__TASK DETAILS__
Reproduce each record below exactly as written.

Stored data:
+ + +

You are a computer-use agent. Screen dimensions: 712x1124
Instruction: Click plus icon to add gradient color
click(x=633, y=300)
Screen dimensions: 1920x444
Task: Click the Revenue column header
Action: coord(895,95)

+ + +

__RESULT OF THE TASK__
You are a computer-use agent. Screen dimensions: 712x1124
Instruction: Click plus icon to add gradient color
click(x=633, y=300)
Screen dimensions: 1920x444
Task: Click the Revenue column header
Action: coord(895,95)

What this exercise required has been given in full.